Autonomous vehicles are inextricably linked to the sophistication of their perception systems which creates a comprehensive and resilient perception mechanism that mitigates the limitations of individual sensors, particularly in challenging conditions. To reduce the impact of short-term blockage of navigation signals on radio frequency-based positioning systems, a machine learning-based vehicle motion behavior recognition and constraint method without prior information was proposed. The method divides vehicle motion into three behaviors: stationary, straight, and turning. Based on the behavior recognition results, the corresponding positioning constraint equations can be resiliently constructed to suppress the accumulation of positioning errors caused by insufficient observation information in the integration system. Based on the modified resilient PNT architecture, the radio frequency-based positioning system GH-LPS was set to test the performance of the proposed method on a moving platform traveling along a fixed track and a testing vehicle driving in a highway tunnel.

The raw data from IMU indicates that there are abnormal conditions caused by tilting, vibration, etc., which can easily lead to incorrect recognition results in the traditional threshold-based method. Furthermore, due to the continuous characteristic of motion behaviors, any manual threshold setting is challenging to ensure accurate classification in various conditions. The accuracy of the machine learning-based vehicle motion behavior recognition method proposed is improved from 93.6% to 99.0% compared to the traditional method, and the recognition results are more continuous and reliable. When the number of available signals does not meet the minimum requirement, although the cumulative error varies at different positions under different combinations of base stations, adding positioning constraint equations based on behavior recognition results can reduce the positioning error from 17.2% to 38.3% compared with the traditional method. Compared to the traditional method, the results of the MLMRC method further decrease error accumulation, enabling accurate context awareness to improve positioning performance.

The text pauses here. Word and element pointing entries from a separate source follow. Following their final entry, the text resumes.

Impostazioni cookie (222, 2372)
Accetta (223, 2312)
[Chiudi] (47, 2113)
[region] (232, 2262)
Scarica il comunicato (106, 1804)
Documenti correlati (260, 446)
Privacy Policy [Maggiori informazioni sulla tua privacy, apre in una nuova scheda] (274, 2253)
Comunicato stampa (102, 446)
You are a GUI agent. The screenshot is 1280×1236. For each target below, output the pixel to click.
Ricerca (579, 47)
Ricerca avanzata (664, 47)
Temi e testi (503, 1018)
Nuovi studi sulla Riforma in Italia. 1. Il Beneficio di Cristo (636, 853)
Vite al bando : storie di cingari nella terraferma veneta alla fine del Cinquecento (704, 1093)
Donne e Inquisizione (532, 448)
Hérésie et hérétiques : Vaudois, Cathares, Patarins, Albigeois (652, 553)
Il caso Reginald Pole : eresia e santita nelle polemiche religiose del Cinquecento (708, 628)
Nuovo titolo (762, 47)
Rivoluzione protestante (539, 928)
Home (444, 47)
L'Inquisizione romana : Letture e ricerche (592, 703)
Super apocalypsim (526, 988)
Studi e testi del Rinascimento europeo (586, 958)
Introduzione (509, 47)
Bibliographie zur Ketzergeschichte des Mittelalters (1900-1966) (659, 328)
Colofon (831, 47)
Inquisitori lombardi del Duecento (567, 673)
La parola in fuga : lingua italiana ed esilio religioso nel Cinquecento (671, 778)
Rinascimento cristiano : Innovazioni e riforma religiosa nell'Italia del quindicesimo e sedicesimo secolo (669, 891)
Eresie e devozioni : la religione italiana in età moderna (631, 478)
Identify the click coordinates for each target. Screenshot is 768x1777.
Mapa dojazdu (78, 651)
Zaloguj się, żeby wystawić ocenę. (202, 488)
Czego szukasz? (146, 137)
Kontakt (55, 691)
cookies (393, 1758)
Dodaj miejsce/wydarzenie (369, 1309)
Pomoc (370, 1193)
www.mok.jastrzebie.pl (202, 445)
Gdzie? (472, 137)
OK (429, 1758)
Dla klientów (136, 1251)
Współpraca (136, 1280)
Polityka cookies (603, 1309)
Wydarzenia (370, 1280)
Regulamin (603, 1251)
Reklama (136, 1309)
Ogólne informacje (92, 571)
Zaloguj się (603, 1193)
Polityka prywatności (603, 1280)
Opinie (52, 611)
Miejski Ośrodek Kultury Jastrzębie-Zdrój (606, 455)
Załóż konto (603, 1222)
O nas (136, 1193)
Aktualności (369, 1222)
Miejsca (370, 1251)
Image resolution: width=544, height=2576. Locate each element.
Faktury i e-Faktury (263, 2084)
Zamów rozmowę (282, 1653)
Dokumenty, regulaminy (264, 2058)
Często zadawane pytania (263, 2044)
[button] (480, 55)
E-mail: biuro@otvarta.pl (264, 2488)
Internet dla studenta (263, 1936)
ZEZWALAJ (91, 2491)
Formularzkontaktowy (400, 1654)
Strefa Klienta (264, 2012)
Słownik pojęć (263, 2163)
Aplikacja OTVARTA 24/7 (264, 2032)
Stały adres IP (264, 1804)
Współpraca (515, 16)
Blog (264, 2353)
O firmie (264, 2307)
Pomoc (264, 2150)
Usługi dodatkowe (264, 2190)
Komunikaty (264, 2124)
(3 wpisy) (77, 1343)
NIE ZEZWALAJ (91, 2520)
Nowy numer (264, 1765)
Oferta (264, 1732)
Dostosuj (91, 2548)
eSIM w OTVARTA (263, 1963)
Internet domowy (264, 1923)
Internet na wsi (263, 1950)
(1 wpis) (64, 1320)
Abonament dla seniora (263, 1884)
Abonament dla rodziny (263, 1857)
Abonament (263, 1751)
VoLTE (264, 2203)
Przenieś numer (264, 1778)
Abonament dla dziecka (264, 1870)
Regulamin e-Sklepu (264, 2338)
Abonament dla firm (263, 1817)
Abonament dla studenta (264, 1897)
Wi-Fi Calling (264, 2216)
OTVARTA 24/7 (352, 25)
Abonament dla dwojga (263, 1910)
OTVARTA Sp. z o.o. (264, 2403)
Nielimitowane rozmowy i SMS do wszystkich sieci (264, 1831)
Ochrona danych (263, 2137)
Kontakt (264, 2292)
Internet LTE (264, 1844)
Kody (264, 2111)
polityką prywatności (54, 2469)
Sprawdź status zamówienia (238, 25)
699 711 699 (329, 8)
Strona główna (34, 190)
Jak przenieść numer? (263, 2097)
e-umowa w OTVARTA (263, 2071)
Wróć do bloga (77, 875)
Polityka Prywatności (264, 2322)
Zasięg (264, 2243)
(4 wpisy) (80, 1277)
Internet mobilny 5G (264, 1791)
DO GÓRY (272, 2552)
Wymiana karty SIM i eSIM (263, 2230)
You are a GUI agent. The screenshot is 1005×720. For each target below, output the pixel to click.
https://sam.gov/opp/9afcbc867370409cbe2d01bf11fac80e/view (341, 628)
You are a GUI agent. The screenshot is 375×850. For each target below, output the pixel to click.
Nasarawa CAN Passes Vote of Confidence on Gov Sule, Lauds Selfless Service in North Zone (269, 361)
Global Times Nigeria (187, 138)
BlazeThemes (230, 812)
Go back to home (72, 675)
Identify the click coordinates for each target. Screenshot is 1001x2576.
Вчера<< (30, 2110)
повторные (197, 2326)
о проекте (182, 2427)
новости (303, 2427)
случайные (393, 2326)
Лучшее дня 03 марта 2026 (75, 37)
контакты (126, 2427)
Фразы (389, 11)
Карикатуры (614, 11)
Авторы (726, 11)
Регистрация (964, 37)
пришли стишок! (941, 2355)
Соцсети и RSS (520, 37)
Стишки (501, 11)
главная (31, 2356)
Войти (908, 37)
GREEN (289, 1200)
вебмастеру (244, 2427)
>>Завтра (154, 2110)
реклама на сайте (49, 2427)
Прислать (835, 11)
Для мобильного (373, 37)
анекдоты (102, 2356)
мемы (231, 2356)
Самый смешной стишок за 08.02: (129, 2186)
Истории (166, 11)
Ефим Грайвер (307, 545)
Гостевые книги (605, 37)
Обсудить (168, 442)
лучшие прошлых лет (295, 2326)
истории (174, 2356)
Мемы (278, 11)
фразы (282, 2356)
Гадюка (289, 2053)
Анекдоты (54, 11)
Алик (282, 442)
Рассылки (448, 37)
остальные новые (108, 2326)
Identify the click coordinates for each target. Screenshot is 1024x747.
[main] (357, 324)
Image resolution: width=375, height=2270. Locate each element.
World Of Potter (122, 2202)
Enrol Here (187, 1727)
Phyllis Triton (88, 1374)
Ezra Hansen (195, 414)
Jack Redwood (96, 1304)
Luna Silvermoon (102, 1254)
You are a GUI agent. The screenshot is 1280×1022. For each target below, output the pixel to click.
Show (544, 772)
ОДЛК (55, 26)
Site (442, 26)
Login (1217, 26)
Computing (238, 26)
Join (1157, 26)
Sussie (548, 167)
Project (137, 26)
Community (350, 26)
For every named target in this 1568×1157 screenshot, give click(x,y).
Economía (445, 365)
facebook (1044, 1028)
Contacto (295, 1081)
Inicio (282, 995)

The MLMRC method does not need to adjust the hardware in the existing integration positioning system, and is easy to deploy and conducive to engineering applications. To improve further its performance, future research is needed on how to achieve “learning and training simultaneously” to enable user terminals to adapt quickly to changes in various conditions (such as changes in device installation position), providing better perception and positioning performances for autonomous vehicles. Furthermore, there will be ambiguities in vehicle motion behaviors when facing unexpected weather (such as rainy or snowy days) or sudden obstacles (like a vehicle appearing in front of a car), and detailed motion behavior classifications should be studied for safety.